Current Sharing Behavior and Characterization of a 1200 V, 6.5 m Omega SiC Half-Bridge Power Module with Flexible PCB Gate Loop Connection

This paper describes 1.2 kV, 6.5 m Omega, half-bridge SiC MOSFET power module design, fabrication and initial testing exploring the benefits of flexible PCB gate loop connection and symmetrically patterned direct bonded copper (DBC). Paralleling power devices in modules increases current handling capability for the same bus voltage. Although simple, paralleling is challenging due to inherent parametric differences between dies and can lead to unbalanced current sharing causing overstress and thermal issues.
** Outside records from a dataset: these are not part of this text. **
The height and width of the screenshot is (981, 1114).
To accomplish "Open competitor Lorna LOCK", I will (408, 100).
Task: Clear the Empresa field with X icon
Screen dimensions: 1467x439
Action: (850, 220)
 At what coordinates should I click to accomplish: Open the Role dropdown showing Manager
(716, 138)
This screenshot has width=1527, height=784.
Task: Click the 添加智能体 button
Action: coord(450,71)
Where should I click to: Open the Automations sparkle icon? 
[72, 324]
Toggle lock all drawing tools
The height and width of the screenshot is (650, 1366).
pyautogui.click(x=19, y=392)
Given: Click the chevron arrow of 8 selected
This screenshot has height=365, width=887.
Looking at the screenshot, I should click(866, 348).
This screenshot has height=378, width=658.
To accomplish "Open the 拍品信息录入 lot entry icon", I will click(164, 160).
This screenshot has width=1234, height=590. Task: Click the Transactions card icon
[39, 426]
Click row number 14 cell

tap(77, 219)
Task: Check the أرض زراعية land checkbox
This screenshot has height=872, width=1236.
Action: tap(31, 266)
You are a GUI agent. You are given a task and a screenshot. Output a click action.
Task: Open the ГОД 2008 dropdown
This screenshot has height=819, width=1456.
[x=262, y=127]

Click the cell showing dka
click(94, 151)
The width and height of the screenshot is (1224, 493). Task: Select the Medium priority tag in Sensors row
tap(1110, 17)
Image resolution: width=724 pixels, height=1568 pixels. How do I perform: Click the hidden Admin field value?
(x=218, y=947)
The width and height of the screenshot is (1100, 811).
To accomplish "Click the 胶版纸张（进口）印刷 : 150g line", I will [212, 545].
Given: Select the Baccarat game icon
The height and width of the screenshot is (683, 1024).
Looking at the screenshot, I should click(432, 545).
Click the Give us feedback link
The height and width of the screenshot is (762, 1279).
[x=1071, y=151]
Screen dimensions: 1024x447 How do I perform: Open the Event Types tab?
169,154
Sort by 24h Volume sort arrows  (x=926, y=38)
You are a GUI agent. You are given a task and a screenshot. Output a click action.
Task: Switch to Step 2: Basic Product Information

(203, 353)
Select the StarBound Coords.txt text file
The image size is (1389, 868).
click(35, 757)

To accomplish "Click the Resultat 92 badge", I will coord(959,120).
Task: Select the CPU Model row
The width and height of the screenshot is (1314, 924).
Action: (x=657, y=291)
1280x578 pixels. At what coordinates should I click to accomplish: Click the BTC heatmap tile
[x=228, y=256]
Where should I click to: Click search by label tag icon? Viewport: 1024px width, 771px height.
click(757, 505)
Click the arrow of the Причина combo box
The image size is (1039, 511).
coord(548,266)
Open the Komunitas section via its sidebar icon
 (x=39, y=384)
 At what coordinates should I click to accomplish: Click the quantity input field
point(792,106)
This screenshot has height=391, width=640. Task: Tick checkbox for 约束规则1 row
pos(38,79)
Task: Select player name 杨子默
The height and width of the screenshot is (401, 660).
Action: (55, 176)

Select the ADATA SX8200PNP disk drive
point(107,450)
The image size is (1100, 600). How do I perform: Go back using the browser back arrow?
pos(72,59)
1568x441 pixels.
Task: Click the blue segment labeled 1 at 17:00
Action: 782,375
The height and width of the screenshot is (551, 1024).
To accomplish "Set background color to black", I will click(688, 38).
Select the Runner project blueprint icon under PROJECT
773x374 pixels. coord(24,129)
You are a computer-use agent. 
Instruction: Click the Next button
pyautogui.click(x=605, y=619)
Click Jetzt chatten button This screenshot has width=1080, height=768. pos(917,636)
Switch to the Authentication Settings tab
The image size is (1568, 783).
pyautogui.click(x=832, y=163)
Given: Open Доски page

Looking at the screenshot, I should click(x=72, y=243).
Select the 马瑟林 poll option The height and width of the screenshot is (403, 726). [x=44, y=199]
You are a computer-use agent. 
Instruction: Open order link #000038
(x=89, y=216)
Novel packaging techniques include use of the flexible PCB as the gate-source connection further reducing the possibility of external loop mismatches by using symmetric design for both switches keeping loop connections minimized. Furthermore, the DBC is patterned with symmetrical current pathways for both switches, thereby mitigating possible differences in the power loops. Therefore, variation in switching behavior can be attributed to the differences in the selected dies. Finally, the die are matched according to their threshold voltages so they turn on at the same time, increasing the likelihood of balanced current sharing. Static and initial dynamic characterization demonstrate efficacy of the techniques utilized for this power module.